In United States v. Gonzalez, No. 19-14381 (June 21, 2023) (Jordan, Newsom, Tjoflat), the Court revised its earlier panel opinion from August 2021 in light of the Supreme Court’s decision in Concepcion.  It again affirmed the denial of Mr. Gonzalez’s motion under § 404(b) of the First Step Act.   

The Court reaffirmed its conclusion that Mr. Gonzalez’s revocation of supervised release sentence was eligible for a reduction under the First Step Act because the underlying offense was a covered offense under § 404(b).  

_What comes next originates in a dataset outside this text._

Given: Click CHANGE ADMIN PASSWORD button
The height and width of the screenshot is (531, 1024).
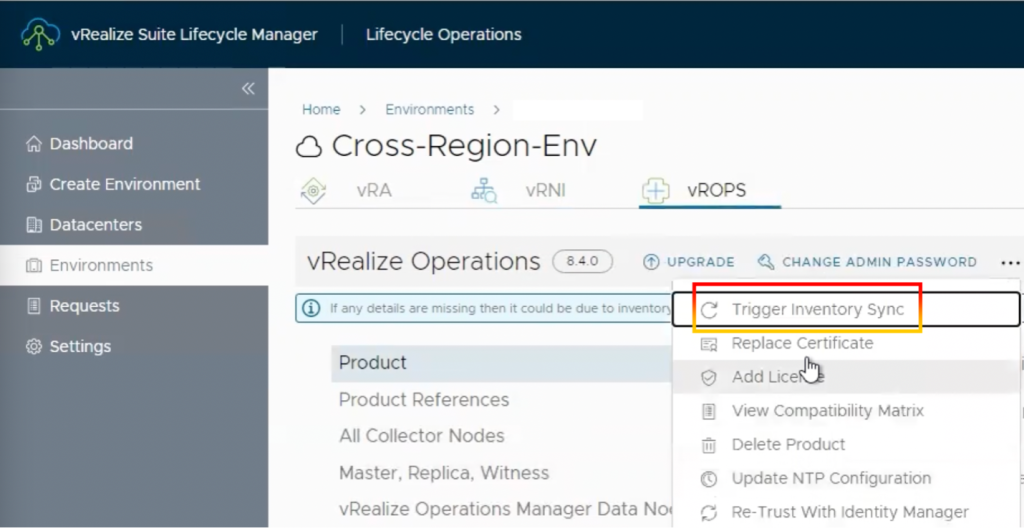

The Court noted, however, that eligibility “is not the end of the matter,” because though § 404(b) authorizes district courts to reduce sentences of defendants with covered offenses, it does not require them to do so.  In his post-Concepcion briefing, Mr. Gonzalez urged the Court to hold that district courts must always calculate and consider a defendant’s new range under the Sentencing Guidelines before exercising its discretion under § 404(b), as the Seventh Circuit held in United States v. Corner, 967 F.3d 662, 666 (7th Cir. 2020), but the Court declined.  The Court disagreed with Mr. Gonzalez’s argument that because the district court never made any determination as to his applicable penalty, it failed to demonstrate that it “reasoned through [his] arguments,” as required by Concepcion.  That is, here, the district court did not abuse its discretion in denying Mr. Gonzalez’s motion because it provided a brief statement of reasons that was clear and supported by the record.  As a result, the district court’s explanation of its refusal to reduce Mr. Gonzalez’s sentence did not violate Concepcion.